● What you need to do
Any picture in the entries is to be skipped, while everything else is transcribed word for word.

● Raw data
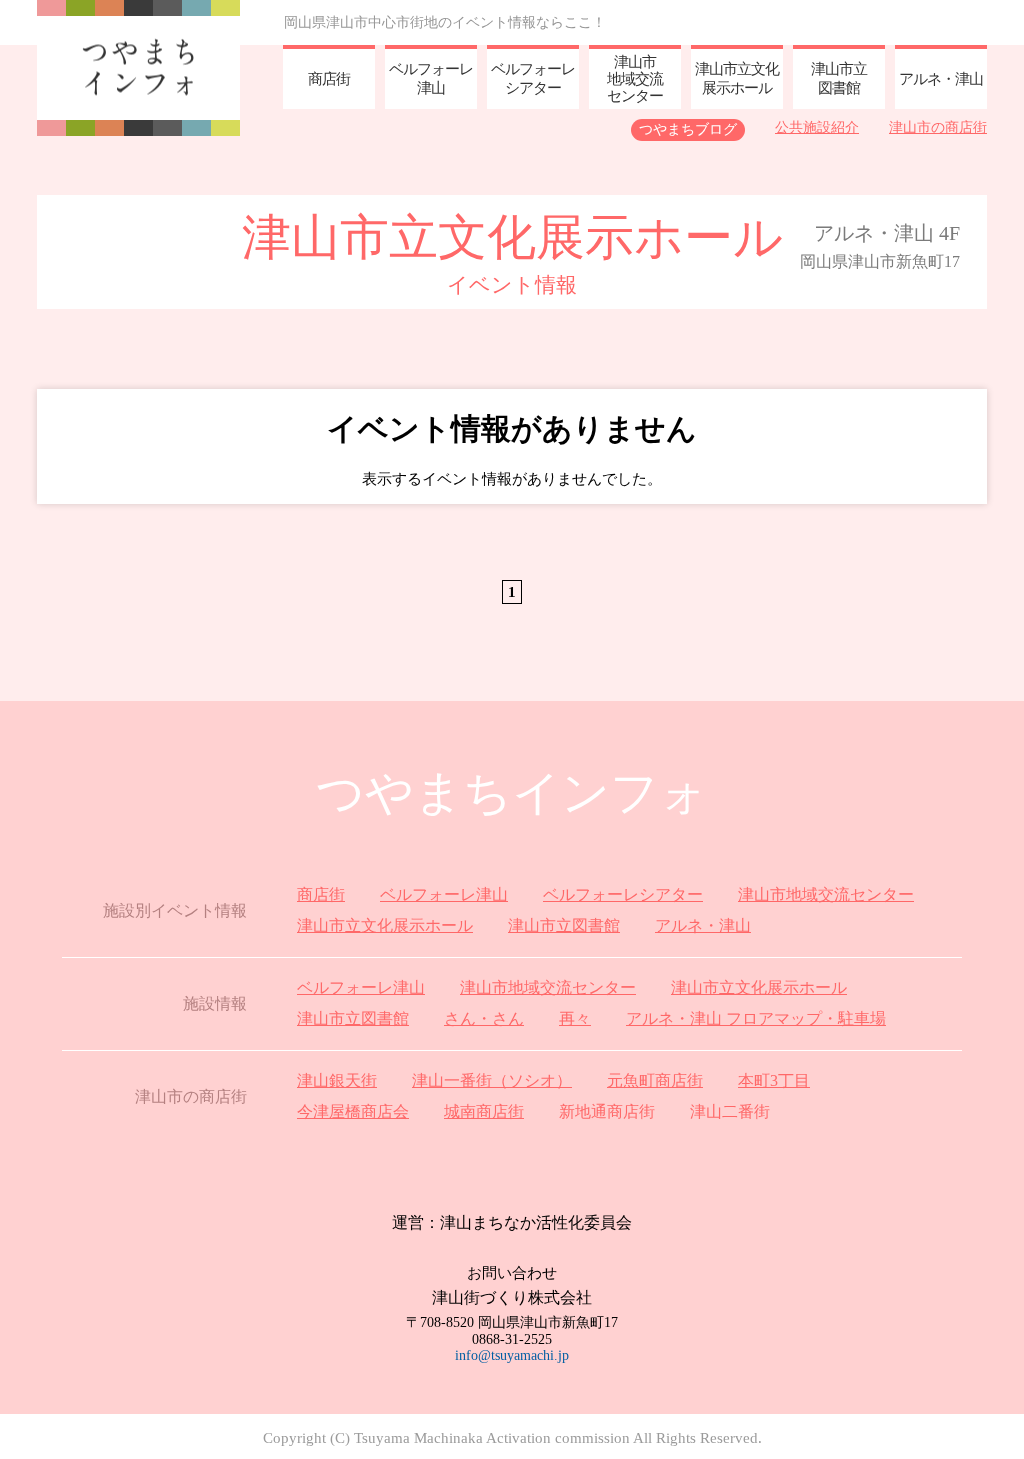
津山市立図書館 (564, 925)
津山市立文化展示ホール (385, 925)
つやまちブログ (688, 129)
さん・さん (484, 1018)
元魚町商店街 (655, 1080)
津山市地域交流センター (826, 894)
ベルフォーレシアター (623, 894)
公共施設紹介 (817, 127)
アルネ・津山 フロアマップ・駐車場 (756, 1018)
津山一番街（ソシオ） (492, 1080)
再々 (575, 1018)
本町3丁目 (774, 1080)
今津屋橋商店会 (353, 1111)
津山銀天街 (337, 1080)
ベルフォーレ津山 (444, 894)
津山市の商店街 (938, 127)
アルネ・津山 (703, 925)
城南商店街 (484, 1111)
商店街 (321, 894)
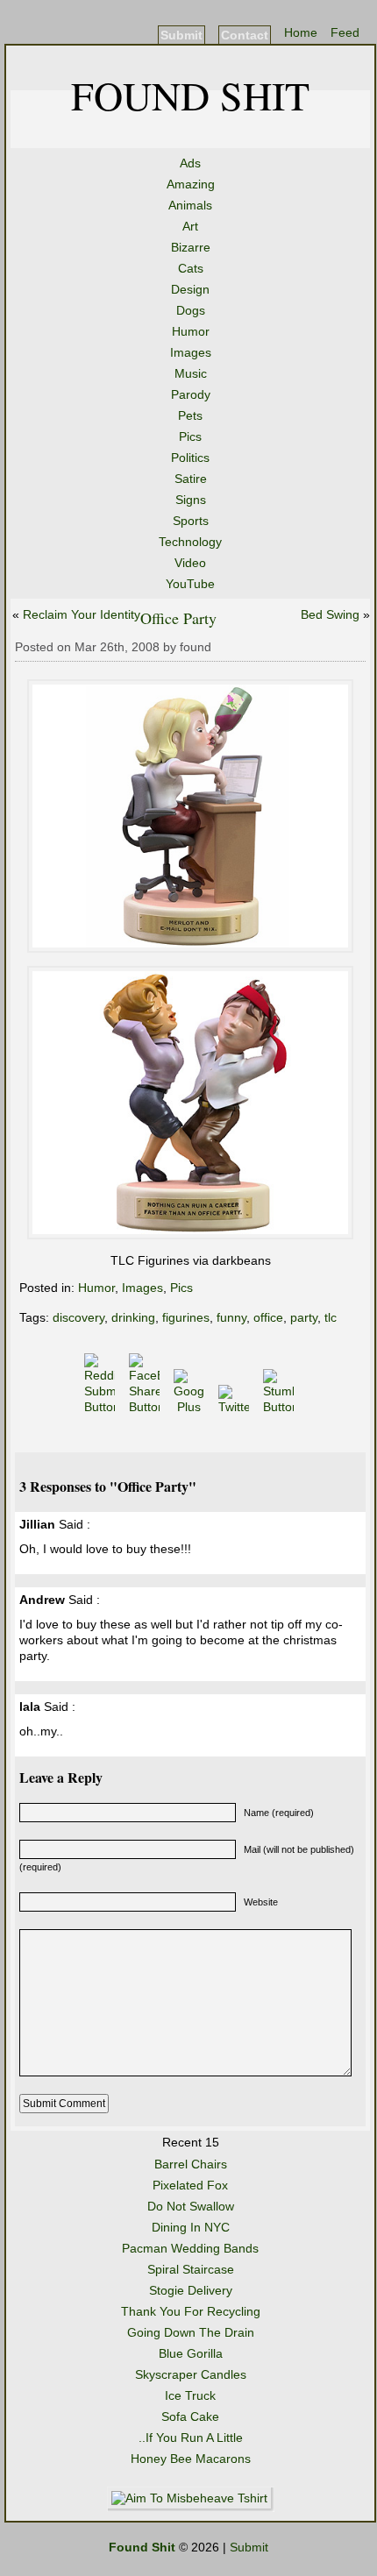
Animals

● Your response
津山市立図書館 (564, 925)
津山市立文化展示ホール (385, 925)
つやまちブログ (688, 129)
さん・さん (484, 1018)
元魚町商店街 (655, 1080)
津山市地域交流センター (826, 894)
ベルフォーレシアター (623, 894)
公共施設紹介 (817, 127)
アルネ・津山 フロアマップ・駐車場 (756, 1018)
津山一番街（ソシオ） (492, 1080)
再々 (575, 1018)
本町3丁目 (774, 1080)
今津屋橋商店会 (353, 1111)
津山銀天街 (337, 1080)
ベルフォーレ津山 (444, 894)
津山市の商店街 (938, 127)
アルネ・津山 (703, 925)
城南商店街 (484, 1111)
商店街 (321, 894)
Animals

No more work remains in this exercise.